## Start

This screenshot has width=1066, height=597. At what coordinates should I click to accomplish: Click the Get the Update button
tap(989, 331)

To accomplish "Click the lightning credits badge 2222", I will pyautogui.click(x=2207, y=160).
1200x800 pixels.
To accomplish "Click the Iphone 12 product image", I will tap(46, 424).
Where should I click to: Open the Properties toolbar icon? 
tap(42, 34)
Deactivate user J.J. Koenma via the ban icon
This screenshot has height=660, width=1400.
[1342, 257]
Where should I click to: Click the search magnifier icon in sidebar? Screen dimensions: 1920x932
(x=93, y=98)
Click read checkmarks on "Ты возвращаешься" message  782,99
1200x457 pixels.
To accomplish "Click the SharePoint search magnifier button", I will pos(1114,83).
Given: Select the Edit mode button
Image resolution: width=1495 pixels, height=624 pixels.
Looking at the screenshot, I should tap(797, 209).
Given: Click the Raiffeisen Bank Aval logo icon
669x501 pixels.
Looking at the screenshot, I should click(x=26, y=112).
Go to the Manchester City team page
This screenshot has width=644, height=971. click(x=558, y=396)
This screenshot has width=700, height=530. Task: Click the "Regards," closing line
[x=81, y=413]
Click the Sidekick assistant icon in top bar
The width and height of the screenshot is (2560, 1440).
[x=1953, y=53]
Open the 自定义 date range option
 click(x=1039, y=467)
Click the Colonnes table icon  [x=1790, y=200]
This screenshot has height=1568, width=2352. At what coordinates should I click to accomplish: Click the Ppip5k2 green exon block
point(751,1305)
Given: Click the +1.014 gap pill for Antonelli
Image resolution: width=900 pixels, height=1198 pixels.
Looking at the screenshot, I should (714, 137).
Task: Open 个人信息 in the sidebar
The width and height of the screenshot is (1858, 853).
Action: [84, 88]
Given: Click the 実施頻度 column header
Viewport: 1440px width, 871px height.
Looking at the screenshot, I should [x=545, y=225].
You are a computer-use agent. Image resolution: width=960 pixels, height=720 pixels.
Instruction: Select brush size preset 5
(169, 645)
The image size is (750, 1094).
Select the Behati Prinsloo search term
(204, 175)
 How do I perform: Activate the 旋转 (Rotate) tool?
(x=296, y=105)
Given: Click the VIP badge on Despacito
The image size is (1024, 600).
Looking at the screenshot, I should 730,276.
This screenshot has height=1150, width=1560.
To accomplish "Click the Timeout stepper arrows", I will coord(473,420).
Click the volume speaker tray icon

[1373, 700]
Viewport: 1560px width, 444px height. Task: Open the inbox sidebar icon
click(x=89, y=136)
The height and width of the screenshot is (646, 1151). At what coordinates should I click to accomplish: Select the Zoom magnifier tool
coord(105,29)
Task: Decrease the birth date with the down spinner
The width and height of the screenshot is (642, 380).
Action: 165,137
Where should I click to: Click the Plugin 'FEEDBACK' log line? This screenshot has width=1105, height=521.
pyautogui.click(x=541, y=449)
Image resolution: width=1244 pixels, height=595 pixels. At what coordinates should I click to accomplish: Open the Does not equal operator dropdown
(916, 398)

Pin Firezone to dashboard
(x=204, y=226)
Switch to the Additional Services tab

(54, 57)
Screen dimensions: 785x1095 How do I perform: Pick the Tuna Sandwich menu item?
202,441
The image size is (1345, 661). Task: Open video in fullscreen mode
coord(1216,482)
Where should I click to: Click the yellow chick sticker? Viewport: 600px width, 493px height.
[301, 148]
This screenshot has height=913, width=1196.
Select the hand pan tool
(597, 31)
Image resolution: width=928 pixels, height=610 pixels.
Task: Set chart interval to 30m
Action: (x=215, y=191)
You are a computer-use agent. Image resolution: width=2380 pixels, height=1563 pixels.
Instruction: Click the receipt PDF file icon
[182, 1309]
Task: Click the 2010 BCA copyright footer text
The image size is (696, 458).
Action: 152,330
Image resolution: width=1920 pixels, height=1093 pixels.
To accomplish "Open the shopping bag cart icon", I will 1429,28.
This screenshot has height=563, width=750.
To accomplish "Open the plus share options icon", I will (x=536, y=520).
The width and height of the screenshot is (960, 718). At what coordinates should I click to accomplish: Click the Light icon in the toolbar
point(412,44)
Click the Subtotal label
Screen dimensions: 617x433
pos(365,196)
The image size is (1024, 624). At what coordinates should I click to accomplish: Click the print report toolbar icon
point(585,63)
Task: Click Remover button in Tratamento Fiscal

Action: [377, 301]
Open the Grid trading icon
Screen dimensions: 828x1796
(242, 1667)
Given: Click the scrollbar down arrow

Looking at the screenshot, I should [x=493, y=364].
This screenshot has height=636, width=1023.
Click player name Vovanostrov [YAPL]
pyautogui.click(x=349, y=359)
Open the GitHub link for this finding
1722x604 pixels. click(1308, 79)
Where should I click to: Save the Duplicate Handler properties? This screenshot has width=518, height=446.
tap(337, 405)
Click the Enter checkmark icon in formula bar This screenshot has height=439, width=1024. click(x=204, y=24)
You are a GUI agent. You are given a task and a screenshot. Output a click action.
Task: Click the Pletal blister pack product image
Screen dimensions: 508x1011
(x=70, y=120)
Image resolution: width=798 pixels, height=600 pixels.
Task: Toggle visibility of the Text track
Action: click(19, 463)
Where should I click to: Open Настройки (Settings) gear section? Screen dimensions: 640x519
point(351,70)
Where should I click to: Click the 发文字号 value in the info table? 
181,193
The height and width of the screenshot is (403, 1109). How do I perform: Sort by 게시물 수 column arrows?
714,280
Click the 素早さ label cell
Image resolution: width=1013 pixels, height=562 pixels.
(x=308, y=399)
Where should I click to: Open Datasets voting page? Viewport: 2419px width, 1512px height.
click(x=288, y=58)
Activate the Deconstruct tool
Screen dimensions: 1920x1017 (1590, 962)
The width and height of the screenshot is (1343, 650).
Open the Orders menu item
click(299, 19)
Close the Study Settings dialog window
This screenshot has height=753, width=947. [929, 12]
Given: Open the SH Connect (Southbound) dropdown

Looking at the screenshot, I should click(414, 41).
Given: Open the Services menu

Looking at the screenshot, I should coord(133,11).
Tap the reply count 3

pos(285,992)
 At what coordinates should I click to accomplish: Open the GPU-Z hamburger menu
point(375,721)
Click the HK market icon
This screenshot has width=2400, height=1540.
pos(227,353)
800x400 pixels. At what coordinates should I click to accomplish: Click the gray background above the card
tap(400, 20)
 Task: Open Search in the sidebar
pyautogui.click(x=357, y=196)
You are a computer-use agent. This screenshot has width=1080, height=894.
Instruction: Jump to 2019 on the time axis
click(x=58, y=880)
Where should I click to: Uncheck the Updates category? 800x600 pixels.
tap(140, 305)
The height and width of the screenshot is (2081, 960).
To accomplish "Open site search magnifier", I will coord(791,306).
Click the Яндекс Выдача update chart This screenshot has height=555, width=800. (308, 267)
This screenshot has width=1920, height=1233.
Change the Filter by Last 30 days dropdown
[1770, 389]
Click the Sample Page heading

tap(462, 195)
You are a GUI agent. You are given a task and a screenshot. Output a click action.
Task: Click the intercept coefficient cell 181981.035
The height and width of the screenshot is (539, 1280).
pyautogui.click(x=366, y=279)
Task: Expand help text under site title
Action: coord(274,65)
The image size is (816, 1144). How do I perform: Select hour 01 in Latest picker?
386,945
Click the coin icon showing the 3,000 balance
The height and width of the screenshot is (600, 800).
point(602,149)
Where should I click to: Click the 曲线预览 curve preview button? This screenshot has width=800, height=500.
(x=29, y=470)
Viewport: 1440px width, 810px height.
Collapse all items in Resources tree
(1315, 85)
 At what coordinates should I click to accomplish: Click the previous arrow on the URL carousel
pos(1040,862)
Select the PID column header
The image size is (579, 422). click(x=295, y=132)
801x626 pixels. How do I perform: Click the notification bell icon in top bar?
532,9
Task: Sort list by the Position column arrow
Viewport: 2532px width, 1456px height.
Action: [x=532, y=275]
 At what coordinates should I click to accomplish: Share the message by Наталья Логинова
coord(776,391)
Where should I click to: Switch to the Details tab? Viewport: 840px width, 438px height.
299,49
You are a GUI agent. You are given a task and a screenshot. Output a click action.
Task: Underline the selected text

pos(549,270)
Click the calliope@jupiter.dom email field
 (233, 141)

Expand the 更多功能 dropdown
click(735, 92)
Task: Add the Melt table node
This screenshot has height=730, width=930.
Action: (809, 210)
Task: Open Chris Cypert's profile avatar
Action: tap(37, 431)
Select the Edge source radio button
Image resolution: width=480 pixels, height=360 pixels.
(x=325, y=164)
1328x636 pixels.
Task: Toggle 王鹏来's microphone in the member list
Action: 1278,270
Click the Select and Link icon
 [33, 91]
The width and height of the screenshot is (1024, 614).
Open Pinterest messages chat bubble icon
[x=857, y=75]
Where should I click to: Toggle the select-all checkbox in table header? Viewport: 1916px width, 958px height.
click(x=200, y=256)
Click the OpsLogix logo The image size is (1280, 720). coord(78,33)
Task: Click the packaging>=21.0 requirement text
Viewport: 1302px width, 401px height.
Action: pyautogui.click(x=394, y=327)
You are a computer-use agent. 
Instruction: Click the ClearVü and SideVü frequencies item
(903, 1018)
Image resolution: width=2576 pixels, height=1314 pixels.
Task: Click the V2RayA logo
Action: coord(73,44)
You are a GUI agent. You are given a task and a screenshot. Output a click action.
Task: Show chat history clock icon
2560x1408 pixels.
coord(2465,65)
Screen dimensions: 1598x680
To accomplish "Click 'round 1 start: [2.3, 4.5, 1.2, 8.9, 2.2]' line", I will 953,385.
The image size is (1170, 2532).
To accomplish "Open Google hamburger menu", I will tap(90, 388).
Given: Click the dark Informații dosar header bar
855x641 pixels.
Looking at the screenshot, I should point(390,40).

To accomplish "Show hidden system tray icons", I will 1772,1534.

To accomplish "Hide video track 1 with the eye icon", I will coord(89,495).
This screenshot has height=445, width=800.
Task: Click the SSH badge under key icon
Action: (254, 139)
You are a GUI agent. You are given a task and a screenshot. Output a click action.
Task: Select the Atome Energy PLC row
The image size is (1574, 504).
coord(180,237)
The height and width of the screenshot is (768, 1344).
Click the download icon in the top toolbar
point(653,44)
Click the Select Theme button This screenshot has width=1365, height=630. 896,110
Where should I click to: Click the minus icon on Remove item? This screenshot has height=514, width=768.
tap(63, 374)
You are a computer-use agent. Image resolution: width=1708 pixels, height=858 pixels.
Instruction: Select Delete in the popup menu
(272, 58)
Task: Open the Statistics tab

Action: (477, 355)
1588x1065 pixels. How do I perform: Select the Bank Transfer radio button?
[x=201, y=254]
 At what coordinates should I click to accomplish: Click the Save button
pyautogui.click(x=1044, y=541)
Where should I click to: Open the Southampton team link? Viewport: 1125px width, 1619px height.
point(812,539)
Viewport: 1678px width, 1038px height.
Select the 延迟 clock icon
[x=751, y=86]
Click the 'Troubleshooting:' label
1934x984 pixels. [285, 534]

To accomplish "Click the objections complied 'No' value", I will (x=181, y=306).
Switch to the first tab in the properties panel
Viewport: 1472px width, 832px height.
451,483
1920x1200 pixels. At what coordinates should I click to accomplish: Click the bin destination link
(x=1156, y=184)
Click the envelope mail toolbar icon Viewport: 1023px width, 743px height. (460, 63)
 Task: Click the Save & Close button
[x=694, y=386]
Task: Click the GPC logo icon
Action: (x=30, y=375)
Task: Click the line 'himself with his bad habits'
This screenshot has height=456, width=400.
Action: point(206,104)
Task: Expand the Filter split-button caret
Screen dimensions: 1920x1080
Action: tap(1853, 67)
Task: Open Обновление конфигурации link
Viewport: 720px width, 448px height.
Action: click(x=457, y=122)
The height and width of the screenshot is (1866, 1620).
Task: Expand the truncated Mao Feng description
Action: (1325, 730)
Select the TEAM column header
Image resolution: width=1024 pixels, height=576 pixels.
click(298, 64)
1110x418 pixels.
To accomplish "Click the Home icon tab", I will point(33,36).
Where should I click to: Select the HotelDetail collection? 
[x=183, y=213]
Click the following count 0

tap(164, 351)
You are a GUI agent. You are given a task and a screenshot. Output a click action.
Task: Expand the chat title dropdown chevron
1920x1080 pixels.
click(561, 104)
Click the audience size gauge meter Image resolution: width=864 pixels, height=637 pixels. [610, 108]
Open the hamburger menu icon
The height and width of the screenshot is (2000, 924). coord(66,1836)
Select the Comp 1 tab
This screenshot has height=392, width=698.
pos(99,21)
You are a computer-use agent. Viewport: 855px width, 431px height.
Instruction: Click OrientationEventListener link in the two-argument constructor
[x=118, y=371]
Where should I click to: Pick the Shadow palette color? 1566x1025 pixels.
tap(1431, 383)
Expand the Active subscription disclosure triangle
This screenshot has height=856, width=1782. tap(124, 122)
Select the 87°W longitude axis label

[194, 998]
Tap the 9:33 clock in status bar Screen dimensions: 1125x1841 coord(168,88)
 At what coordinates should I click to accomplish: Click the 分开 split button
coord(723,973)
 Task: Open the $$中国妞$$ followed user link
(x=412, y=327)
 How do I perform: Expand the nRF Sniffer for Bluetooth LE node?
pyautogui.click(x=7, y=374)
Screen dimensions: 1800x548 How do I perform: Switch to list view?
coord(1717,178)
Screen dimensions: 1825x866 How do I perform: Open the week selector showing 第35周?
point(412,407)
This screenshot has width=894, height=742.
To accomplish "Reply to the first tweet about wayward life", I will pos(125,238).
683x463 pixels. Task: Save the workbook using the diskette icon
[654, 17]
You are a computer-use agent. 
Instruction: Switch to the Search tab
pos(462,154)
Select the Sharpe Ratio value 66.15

## End

[What to produce] Print the entries between the lines holding "You are a computer-use agent. Image resolution: width=960" and "pyautogui.click(x=541, y=449)", inclusive, reproducing each line exactly as it appears.

[Full solution]
You are a computer-use agent. Image resolution: width=960 pixels, height=720 pixels.
Instruction: Select brush size preset 5
(169, 645)
The image size is (750, 1094).
Select the Behati Prinsloo search term
(204, 175)
 How do I perform: Activate the 旋转 (Rotate) tool?
(x=296, y=105)
Given: Click the VIP badge on Despacito
The image size is (1024, 600).
Looking at the screenshot, I should 730,276.
This screenshot has height=1150, width=1560.
To accomplish "Click the Timeout stepper arrows", I will coord(473,420).
Click the volume speaker tray icon

[1373, 700]
Viewport: 1560px width, 444px height. Task: Open the inbox sidebar icon
click(x=89, y=136)
The height and width of the screenshot is (646, 1151). At what coordinates should I click to accomplish: Select the Zoom magnifier tool
coord(105,29)
Task: Decrease the birth date with the down spinner
The width and height of the screenshot is (642, 380).
Action: 165,137
Where should I click to: Click the Plugin 'FEEDBACK' log line? This screenshot has width=1105, height=521.
pyautogui.click(x=541, y=449)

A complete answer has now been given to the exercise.